Financial support: This study was supported through FEDER from the Operational Programme Factors of Competitiveness – COMPETE and through national funding from the Portuguese Foundation for Science and Technology – FCT (Portuguese Ministry of Education and Science) within the project PTDC/DTP-EPI/6506/2014; and by the Epidemiology Research Unit – Institute of Public Health, University of Porto (grant number UID/DTP/047507/2013). The individual grant to M.C. (grant number PD/BD/105824/2014) by the Portuguese Foundation for Science and Technology – FCT is gratefully acknowledged. The funders had no role in the design, analysis or writing of this article. Conflict of interest: None. Authorship: M.C. drafted the first version of the manuscript, performed the statistical analysis and contributed to the interpretation of the analysis. J.A. provided significant advice and contributed to the discussion of the manuscript. C.L., H.B. and J.T.G. critically reviewed the manuscript. M.S. performed the statistical analysis and contributed to the interpretation of the analysis. E.R. coordinated the manuscript and contributed to the interpretation and discussion of the analysis. All authors critically reviewed drafts of the manuscript and approved the final version of the manuscript.
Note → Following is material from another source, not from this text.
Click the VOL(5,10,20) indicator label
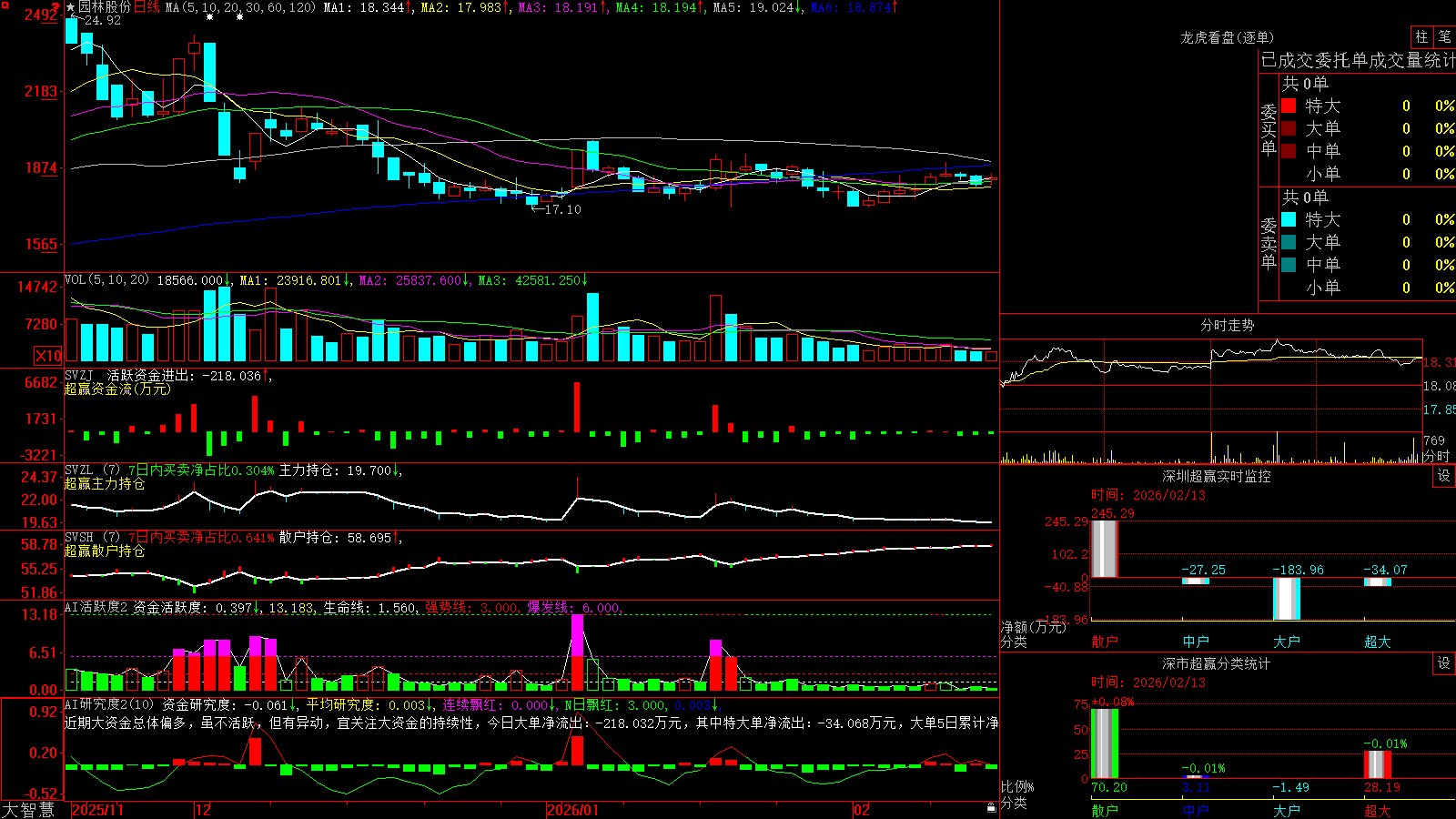This screenshot has height=819, width=1456. [106, 280]
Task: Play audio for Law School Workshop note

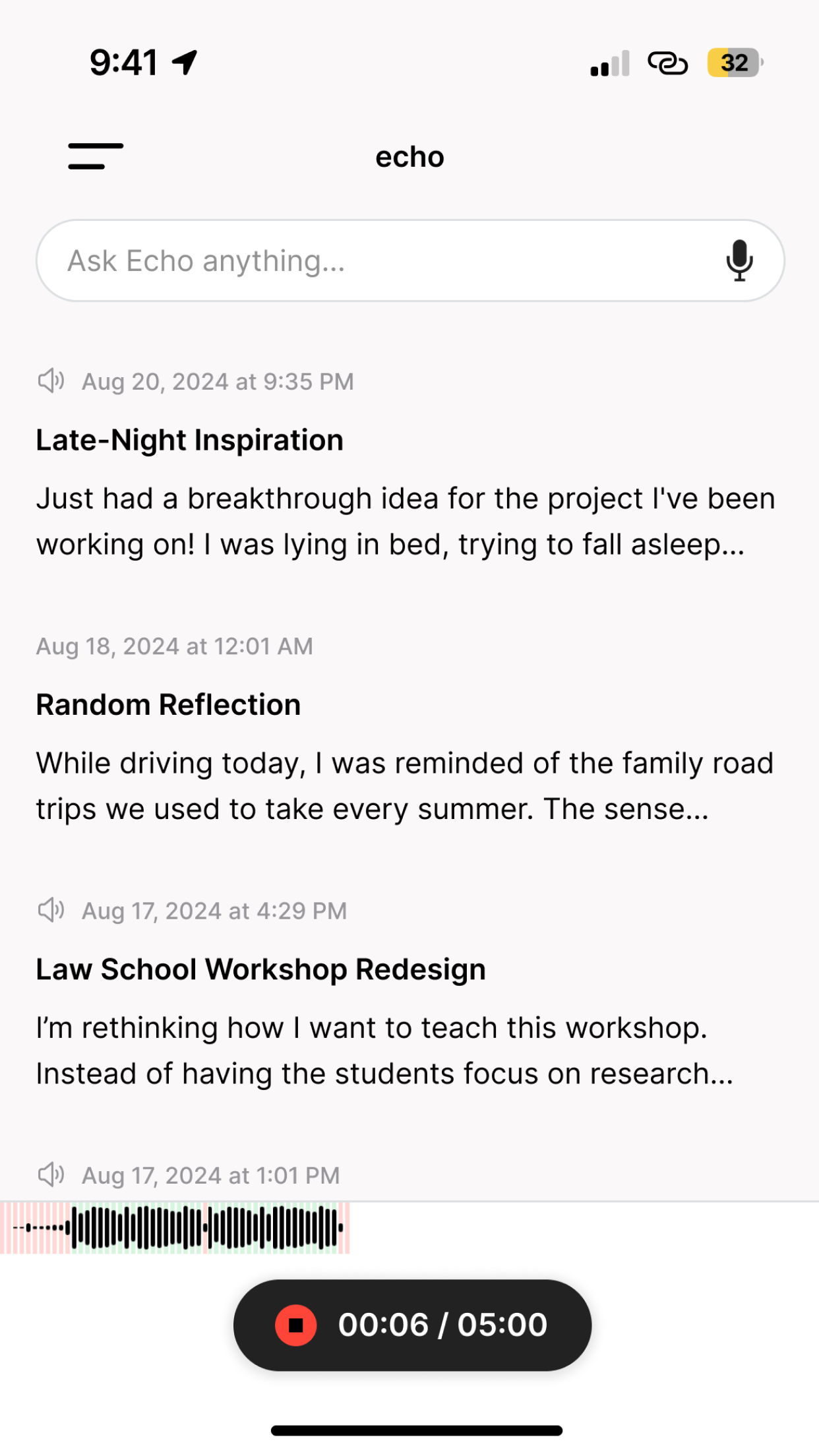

Ethics of human subject participation: The study complies with the Declaration of Helsinki, and policies and procedures were developed to guarantee data confidentiality and protection. The Ethics Committee of Hospital São João approved the study, oral and written information about the study was provided to participants and their parents, and written consent was obtained from both parents or legal guardians and adolescents.